Signs of autoimmune encephalitis are very varied, but three types of symptoms can be distinguished.

• Psychiatric symptoms: psychosis, aggressive actions, sexual disinhibition, panic attacks, obsessive actions, feelings of euphoria or fear.
• Motor symptoms: increased muscle tone and unevenness, muscle twitching and repetitive movements of the limbs.
• Seizures: generalized epileptic seizures, status epilepticus.

The initial manifestations of autoimmune encephalitis may be symptoms of a mental disorder: memory impairment, hallucinations or the appearance of delusional ideas. For example, with autoimmune damage to glutamate NMDA receptors, 80% of patients showed symptoms of mental illness, and more than 60% were initially hospitalized in psychiatric departments [18], [19]. Psychiatrists must be able to identify patients with autoimmune encephalitis or at least suspect this disease in order to promptly send the patient for appropriate examinations and consultations with other doctors.

Among the variety of symptoms that can be caused by different reasons, it is easy to get lost. The doctor needs at least rough guidelines to suspect the diagnosis of autoimmune encephalitis.
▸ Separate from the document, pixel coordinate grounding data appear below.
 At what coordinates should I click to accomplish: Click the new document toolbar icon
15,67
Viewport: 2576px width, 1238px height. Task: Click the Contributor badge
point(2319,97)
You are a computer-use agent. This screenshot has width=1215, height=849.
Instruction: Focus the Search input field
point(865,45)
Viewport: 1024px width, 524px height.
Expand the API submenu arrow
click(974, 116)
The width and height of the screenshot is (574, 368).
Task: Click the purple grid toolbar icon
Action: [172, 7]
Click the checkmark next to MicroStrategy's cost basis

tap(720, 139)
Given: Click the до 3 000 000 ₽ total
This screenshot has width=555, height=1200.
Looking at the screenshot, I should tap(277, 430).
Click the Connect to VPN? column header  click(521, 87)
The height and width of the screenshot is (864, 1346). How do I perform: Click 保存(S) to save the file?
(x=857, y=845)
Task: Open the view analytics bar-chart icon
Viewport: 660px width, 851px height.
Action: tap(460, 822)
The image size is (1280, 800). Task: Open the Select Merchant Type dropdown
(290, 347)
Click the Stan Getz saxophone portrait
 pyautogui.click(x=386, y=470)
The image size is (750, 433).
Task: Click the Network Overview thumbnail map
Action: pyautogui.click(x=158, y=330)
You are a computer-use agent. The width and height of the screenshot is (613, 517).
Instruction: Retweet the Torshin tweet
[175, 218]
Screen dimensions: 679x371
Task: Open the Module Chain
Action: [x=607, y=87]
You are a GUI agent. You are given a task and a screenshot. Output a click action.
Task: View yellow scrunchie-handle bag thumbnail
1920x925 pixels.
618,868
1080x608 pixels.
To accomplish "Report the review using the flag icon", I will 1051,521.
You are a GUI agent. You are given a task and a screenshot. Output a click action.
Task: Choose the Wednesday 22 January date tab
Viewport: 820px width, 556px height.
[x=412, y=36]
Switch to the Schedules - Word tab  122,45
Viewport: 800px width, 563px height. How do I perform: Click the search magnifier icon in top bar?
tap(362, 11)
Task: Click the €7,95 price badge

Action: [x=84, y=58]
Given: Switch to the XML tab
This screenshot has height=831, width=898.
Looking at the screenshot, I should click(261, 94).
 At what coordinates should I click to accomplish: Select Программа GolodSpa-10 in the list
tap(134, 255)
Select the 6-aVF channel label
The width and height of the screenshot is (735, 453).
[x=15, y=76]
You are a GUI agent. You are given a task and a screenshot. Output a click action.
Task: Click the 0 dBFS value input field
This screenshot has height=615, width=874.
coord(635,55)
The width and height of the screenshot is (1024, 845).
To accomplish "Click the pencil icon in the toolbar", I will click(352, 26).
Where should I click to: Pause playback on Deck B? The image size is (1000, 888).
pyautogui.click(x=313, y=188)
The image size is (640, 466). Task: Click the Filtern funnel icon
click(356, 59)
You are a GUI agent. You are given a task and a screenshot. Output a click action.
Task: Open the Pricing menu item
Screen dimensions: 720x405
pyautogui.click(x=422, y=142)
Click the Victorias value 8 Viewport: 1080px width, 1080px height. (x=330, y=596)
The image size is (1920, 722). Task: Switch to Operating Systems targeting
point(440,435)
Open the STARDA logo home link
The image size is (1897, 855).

As a result of the analysis of many cases of the disease, signs were identified that most likely indicate this diagnosis - the so-called “red flags” of autoimmune encephalitis [20]. These include:

• Lymphocytic pleocytosis or the appearance of oligoclonal bands on CSF electrophoresis.
• Epileptic seizures.
• Faciobrachial dystonic seizures.
• Suspicion of neuroleptic malignant syndrome.
• Abnormalities on MRI.
• EEG abnormalities.

In addition, the researchers also identified “yellow flags” - signs that should alert the doctor and make him think about a possible diagnosis of autoimmune encephalitis [20]. Yellow flags for autoimmune encephalitis are:

• Reduced level of consciousness.
• Violation of posture and movements.
• Instability of the autonomic nervous system.
• Focal neurological symptoms.
• Speech disorders (aphasia and dysarthria).
• Rapid progression of psychosis, despite treatment.
• Hyponatremia.
• Catatonia.
• Headache.
• The presence of other autoimmune diseases, including thyroiditis.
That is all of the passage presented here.